[Stored records]
---

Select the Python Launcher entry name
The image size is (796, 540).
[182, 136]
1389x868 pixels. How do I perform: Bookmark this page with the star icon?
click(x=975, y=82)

---

- **WHAT THIS TASK INVOLVES**
All entries above should be duplicated exactly, none omitted.

- **WRITTEN SOLUTION**
Select the Python Launcher entry name
The image size is (796, 540).
[182, 136]
1389x868 pixels. How do I perform: Bookmark this page with the star icon?
click(x=975, y=82)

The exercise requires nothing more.